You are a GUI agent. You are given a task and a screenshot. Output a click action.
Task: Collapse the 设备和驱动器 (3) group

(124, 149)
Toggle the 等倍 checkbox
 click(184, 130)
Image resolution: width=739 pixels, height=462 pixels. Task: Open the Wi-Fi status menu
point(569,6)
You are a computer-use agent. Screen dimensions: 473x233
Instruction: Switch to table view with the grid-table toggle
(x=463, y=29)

-----

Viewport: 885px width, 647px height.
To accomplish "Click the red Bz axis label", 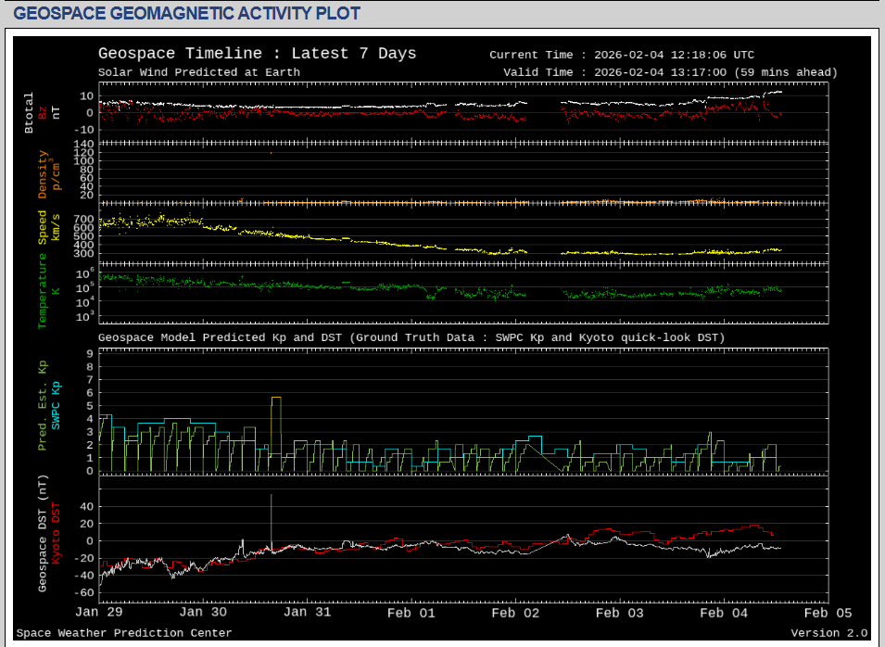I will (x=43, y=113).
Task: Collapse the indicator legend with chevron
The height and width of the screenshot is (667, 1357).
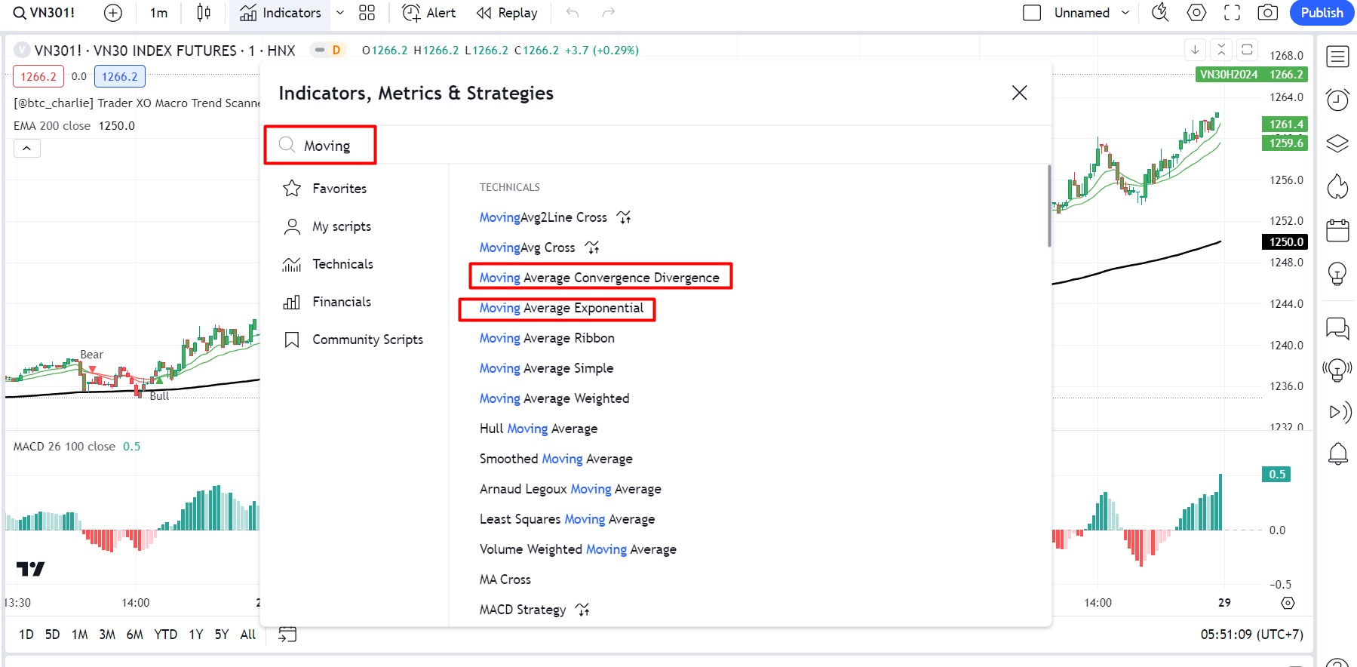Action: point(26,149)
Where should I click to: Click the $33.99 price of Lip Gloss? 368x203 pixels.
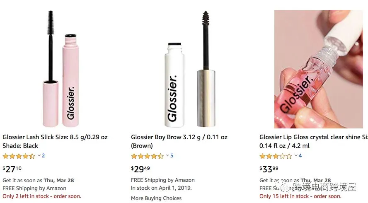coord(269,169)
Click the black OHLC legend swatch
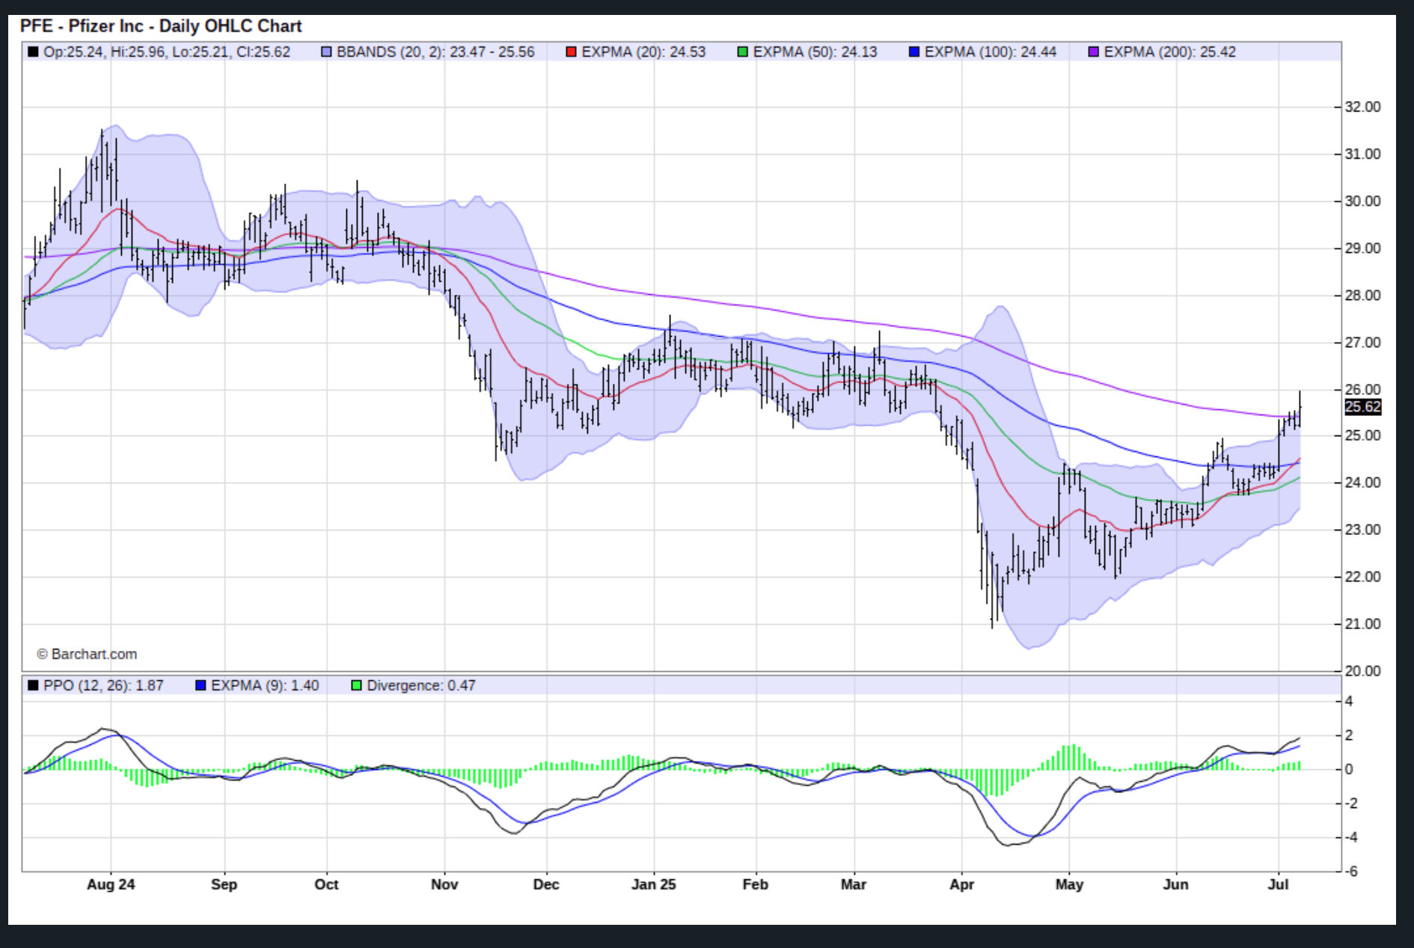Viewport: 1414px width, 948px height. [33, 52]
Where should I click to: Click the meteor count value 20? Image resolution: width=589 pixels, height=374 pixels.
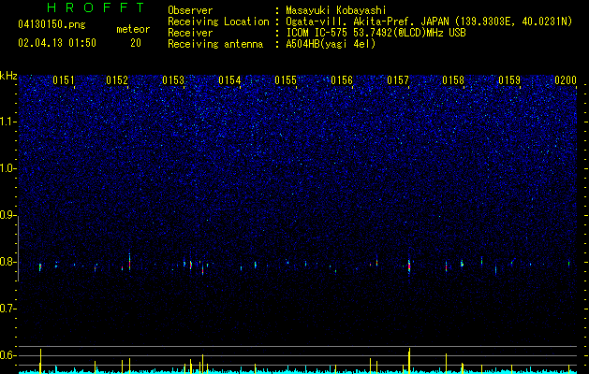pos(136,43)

-----

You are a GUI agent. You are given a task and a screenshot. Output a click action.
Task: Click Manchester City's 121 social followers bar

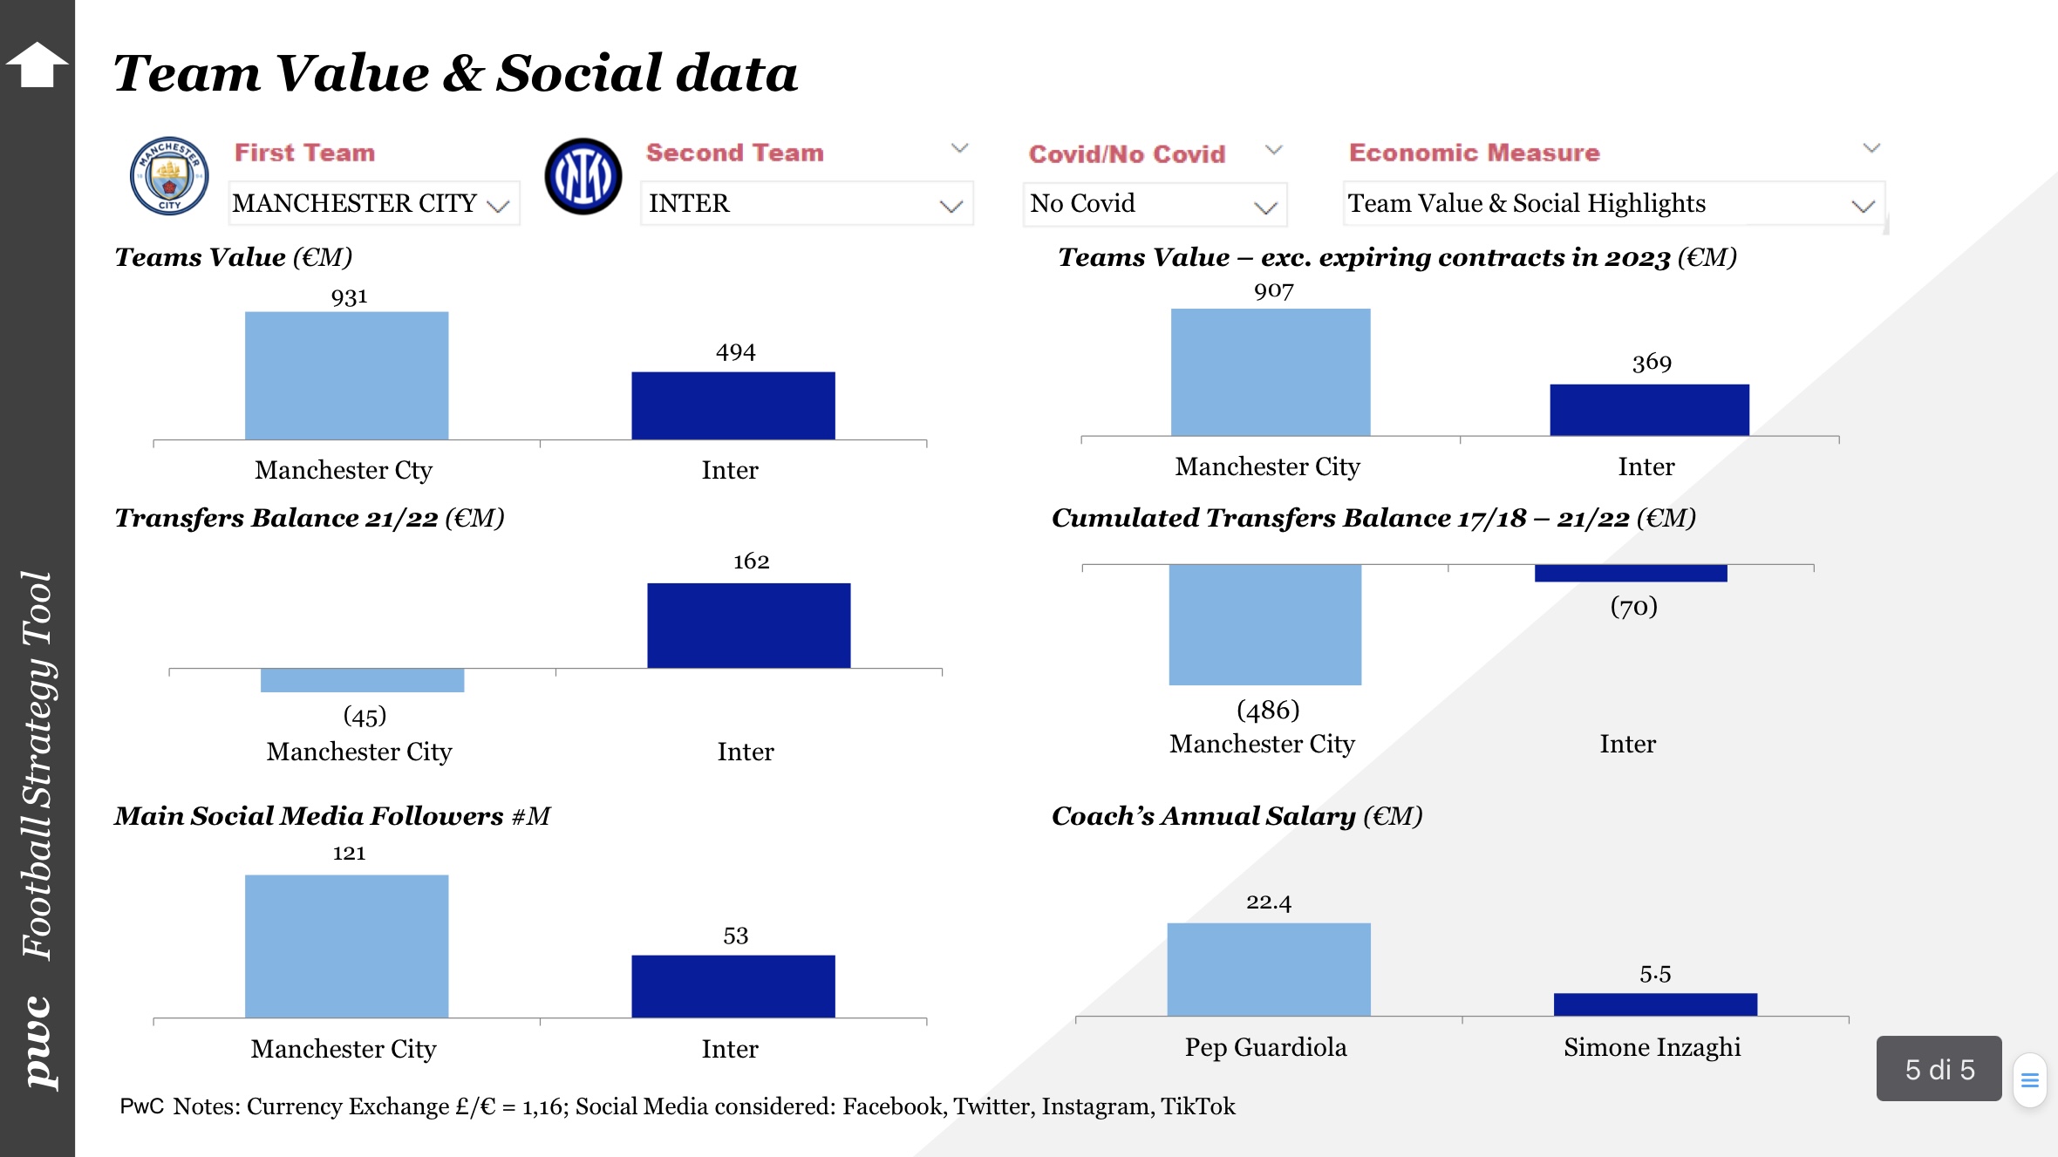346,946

-----

» WHAT YOU HAVE TO DO:
Reproduce exactly the lines above from the line with "Task: Collapse the 设备和驱动器 (3) group" to the line with "You are a computer-use", including both, and add nothing.

» WRITTEN ANSWER:
Task: Collapse the 设备和驱动器 (3) group

(124, 149)
Toggle the 等倍 checkbox
 click(184, 130)
Image resolution: width=739 pixels, height=462 pixels. Task: Open the Wi-Fi status menu
point(569,6)
You are a computer-use agent. Screen dimensions: 473x233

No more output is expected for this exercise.